▸ **Work instructions**
Could you copy the lines below exactly, leaving none out?

'''

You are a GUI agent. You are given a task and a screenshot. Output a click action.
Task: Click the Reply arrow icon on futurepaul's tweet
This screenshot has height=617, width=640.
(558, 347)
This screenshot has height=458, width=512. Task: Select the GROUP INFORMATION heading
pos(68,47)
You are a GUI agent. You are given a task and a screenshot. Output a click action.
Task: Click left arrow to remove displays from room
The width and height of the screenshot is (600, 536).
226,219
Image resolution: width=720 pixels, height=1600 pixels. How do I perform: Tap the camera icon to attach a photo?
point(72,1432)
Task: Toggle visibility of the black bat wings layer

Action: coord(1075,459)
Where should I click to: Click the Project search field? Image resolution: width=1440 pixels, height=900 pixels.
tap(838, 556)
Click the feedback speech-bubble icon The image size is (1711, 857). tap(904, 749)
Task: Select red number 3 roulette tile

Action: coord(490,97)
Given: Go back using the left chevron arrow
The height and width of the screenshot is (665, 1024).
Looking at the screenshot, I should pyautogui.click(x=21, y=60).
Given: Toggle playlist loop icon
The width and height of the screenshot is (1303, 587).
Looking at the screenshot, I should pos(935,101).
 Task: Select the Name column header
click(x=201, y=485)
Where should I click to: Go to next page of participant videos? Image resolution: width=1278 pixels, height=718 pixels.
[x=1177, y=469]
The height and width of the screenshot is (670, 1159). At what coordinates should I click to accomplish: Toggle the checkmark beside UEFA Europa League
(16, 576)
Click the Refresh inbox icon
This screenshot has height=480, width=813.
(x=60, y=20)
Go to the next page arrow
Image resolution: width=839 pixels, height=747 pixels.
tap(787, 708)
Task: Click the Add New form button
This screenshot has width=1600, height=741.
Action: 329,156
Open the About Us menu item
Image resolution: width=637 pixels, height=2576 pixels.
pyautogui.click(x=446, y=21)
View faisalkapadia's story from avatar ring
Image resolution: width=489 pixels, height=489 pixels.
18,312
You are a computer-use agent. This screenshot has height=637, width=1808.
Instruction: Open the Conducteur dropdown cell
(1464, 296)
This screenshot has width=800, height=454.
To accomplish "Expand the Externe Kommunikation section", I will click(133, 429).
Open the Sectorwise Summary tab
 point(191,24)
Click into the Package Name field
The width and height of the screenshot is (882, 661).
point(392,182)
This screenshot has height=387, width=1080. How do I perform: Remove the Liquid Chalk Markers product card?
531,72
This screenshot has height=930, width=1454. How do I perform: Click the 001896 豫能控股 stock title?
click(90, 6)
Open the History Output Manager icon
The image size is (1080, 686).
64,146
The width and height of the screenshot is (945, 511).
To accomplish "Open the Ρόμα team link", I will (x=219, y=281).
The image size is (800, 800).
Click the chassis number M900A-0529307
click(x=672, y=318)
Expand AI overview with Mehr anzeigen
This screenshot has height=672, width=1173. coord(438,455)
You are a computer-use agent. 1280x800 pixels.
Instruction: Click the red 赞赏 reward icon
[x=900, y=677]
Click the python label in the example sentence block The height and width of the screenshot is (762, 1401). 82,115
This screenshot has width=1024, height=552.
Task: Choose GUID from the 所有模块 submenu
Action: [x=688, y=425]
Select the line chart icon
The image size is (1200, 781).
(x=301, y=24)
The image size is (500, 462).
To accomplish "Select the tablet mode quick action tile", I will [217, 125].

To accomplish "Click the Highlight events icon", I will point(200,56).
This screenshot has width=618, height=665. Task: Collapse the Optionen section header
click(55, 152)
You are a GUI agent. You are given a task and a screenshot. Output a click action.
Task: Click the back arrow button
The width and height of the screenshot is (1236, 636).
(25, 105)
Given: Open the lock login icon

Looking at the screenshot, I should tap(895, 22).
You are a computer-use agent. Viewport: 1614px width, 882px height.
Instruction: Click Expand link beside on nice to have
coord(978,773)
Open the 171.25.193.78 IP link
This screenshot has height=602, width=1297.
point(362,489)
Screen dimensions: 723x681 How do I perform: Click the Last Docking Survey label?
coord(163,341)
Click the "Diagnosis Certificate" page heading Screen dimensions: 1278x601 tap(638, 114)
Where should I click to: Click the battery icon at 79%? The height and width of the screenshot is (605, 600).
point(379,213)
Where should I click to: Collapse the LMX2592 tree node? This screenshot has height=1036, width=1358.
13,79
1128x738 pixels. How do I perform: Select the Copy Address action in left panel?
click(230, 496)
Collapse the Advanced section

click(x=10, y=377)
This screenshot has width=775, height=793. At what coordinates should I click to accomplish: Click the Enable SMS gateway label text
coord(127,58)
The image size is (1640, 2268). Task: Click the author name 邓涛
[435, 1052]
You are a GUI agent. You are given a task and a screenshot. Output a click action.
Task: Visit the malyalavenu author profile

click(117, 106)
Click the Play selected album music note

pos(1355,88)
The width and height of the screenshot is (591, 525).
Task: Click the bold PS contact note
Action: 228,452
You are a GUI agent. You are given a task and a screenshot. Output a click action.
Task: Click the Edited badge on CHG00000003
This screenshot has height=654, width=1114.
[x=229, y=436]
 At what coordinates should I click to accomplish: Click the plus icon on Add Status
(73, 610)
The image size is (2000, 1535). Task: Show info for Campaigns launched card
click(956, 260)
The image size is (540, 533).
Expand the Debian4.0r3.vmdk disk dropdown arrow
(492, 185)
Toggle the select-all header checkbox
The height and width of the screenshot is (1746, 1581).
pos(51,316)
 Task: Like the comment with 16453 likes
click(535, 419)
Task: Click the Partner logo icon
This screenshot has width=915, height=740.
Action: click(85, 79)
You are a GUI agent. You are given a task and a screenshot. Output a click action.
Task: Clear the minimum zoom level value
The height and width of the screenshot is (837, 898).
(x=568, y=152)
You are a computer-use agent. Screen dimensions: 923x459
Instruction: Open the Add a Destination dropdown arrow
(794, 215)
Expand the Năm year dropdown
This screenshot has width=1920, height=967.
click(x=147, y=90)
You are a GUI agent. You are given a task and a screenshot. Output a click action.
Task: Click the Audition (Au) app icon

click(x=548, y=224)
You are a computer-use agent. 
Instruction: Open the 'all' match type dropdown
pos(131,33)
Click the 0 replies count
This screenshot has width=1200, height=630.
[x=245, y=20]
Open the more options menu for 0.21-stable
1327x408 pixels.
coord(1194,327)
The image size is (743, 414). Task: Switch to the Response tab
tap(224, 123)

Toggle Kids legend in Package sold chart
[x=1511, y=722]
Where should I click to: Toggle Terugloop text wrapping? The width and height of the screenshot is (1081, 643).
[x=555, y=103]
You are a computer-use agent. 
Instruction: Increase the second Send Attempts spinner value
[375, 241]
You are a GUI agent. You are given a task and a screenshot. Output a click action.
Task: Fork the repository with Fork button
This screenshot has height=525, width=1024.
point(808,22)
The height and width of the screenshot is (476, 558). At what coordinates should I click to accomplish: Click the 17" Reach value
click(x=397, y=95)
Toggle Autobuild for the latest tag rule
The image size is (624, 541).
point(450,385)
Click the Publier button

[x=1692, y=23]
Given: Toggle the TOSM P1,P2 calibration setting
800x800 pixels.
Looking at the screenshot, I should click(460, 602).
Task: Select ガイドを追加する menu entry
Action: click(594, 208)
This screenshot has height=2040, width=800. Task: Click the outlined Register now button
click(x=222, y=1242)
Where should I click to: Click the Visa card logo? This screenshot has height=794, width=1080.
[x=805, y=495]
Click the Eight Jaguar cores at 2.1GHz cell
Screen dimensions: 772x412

'''

▸ **Exercise solution**
You are a GUI agent. You are given a task and a screenshot. Output a click action.
Task: Click the Reply arrow icon on futurepaul's tweet
This screenshot has height=617, width=640.
(558, 347)
This screenshot has height=458, width=512. Task: Select the GROUP INFORMATION heading
pos(68,47)
You are a GUI agent. You are given a task and a screenshot. Output a click action.
Task: Click left arrow to remove displays from room
The width and height of the screenshot is (600, 536).
226,219
Image resolution: width=720 pixels, height=1600 pixels. How do I perform: Tap the camera icon to attach a photo?
point(72,1432)
Task: Toggle visibility of the black bat wings layer

Action: coord(1075,459)
Where should I click to: Click the Project search field? Image resolution: width=1440 pixels, height=900 pixels.
tap(838, 556)
Click the feedback speech-bubble icon The image size is (1711, 857). tap(904, 749)
Task: Select red number 3 roulette tile

Action: coord(490,97)
Given: Go back using the left chevron arrow
The height and width of the screenshot is (665, 1024).
Looking at the screenshot, I should pyautogui.click(x=21, y=60).
Given: Toggle playlist loop icon
The width and height of the screenshot is (1303, 587).
Looking at the screenshot, I should pos(935,101).
 Task: Select the Name column header
click(x=201, y=485)
Where should I click to: Go to next page of participant videos? Image resolution: width=1278 pixels, height=718 pixels.
[x=1177, y=469]
The height and width of the screenshot is (670, 1159). At what coordinates should I click to accomplish: Toggle the checkmark beside UEFA Europa League
(16, 576)
Click the Refresh inbox icon
This screenshot has height=480, width=813.
(x=60, y=20)
Go to the next page arrow
Image resolution: width=839 pixels, height=747 pixels.
tap(787, 708)
Task: Click the Add New form button
This screenshot has width=1600, height=741.
Action: 329,156
Open the About Us menu item
Image resolution: width=637 pixels, height=2576 pixels.
pyautogui.click(x=446, y=21)
View faisalkapadia's story from avatar ring
Image resolution: width=489 pixels, height=489 pixels.
18,312
You are a computer-use agent. This screenshot has height=637, width=1808.
Instruction: Open the Conducteur dropdown cell
(1464, 296)
This screenshot has width=800, height=454.
To accomplish "Expand the Externe Kommunikation section", I will click(133, 429).
Open the Sectorwise Summary tab
 point(191,24)
Click into the Package Name field
The width and height of the screenshot is (882, 661).
point(392,182)
This screenshot has height=387, width=1080. How do I perform: Remove the Liquid Chalk Markers product card?
531,72
This screenshot has height=930, width=1454. How do I perform: Click the 001896 豫能控股 stock title?
click(90, 6)
Open the History Output Manager icon
The image size is (1080, 686).
64,146
The width and height of the screenshot is (945, 511).
To accomplish "Open the Ρόμα team link", I will (x=219, y=281).
The image size is (800, 800).
Click the chassis number M900A-0529307
click(x=672, y=318)
Expand AI overview with Mehr anzeigen
This screenshot has height=672, width=1173. coord(438,455)
You are a computer-use agent. 1280x800 pixels.
Instruction: Click the red 赞赏 reward icon
[x=900, y=677]
Click the python label in the example sentence block The height and width of the screenshot is (762, 1401). 82,115
This screenshot has width=1024, height=552.
Task: Choose GUID from the 所有模块 submenu
Action: [x=688, y=425]
Select the line chart icon
The image size is (1200, 781).
(x=301, y=24)
The image size is (500, 462).
To accomplish "Select the tablet mode quick action tile", I will [217, 125].

To accomplish "Click the Highlight events icon", I will point(200,56).
This screenshot has width=618, height=665. Task: Collapse the Optionen section header
click(55, 152)
You are a GUI agent. You are given a task and a screenshot. Output a click action.
Task: Click the back arrow button
The width and height of the screenshot is (1236, 636).
(25, 105)
Given: Open the lock login icon

Looking at the screenshot, I should tap(895, 22).
You are a computer-use agent. Viewport: 1614px width, 882px height.
Instruction: Click Expand link beside on nice to have
coord(978,773)
Open the 171.25.193.78 IP link
This screenshot has height=602, width=1297.
point(362,489)
Screen dimensions: 723x681 How do I perform: Click the Last Docking Survey label?
coord(163,341)
Click the "Diagnosis Certificate" page heading Screen dimensions: 1278x601 tap(638, 114)
Where should I click to: Click the battery icon at 79%? The height and width of the screenshot is (605, 600).
point(379,213)
Where should I click to: Collapse the LMX2592 tree node? This screenshot has height=1036, width=1358.
13,79
1128x738 pixels. How do I perform: Select the Copy Address action in left panel?
click(230, 496)
Collapse the Advanced section

click(x=10, y=377)
This screenshot has width=775, height=793. At what coordinates should I click to accomplish: Click the Enable SMS gateway label text
coord(127,58)
The image size is (1640, 2268). Task: Click the author name 邓涛
[435, 1052]
You are a GUI agent. You are given a task and a screenshot. Output a click action.
Task: Visit the malyalavenu author profile

click(117, 106)
Click the Play selected album music note

pos(1355,88)
The width and height of the screenshot is (591, 525).
Task: Click the bold PS contact note
Action: 228,452
You are a GUI agent. You are given a task and a screenshot. Output a click action.
Task: Click the Edited badge on CHG00000003
This screenshot has height=654, width=1114.
[x=229, y=436]
 At what coordinates should I click to accomplish: Click the plus icon on Add Status
(73, 610)
The image size is (2000, 1535). Task: Show info for Campaigns launched card
click(956, 260)
The image size is (540, 533).
Expand the Debian4.0r3.vmdk disk dropdown arrow
(492, 185)
Toggle the select-all header checkbox
The height and width of the screenshot is (1746, 1581).
pos(51,316)
 Task: Like the comment with 16453 likes
click(535, 419)
Task: Click the Partner logo icon
This screenshot has width=915, height=740.
Action: click(85, 79)
You are a GUI agent. You are given a task and a screenshot. Output a click action.
Task: Clear the minimum zoom level value
The height and width of the screenshot is (837, 898).
(x=568, y=152)
You are a computer-use agent. Screen dimensions: 923x459
Instruction: Open the Add a Destination dropdown arrow
(794, 215)
Expand the Năm year dropdown
This screenshot has width=1920, height=967.
click(x=147, y=90)
You are a GUI agent. You are given a task and a screenshot. Output a click action.
Task: Click the Audition (Au) app icon

click(x=548, y=224)
You are a computer-use agent. 
Instruction: Open the 'all' match type dropdown
pos(131,33)
Click the 0 replies count
This screenshot has width=1200, height=630.
[x=245, y=20]
Open the more options menu for 0.21-stable
1327x408 pixels.
coord(1194,327)
The image size is (743, 414). Task: Switch to the Response tab
tap(224, 123)

Toggle Kids legend in Package sold chart
[x=1511, y=722]
Where should I click to: Toggle Terugloop text wrapping? The width and height of the screenshot is (1081, 643).
[x=555, y=103]
You are a computer-use agent. 
Instruction: Increase the second Send Attempts spinner value
[375, 241]
You are a GUI agent. You are given a task and a screenshot. Output a click action.
Task: Fork the repository with Fork button
This screenshot has height=525, width=1024.
point(808,22)
The height and width of the screenshot is (476, 558). At what coordinates should I click to accomplish: Click the 17" Reach value
click(x=397, y=95)
Toggle Autobuild for the latest tag rule
The image size is (624, 541).
point(450,385)
Click the Publier button

[x=1692, y=23]
Given: Toggle the TOSM P1,P2 calibration setting
800x800 pixels.
Looking at the screenshot, I should click(460, 602).
Task: Select ガイドを追加する menu entry
Action: click(594, 208)
This screenshot has height=2040, width=800. Task: Click the outlined Register now button
click(x=222, y=1242)
Where should I click to: Click the Visa card logo? This screenshot has height=794, width=1080.
[x=805, y=495]
Click the Eight Jaguar cores at 2.1GHz cell
Screen dimensions: 772x412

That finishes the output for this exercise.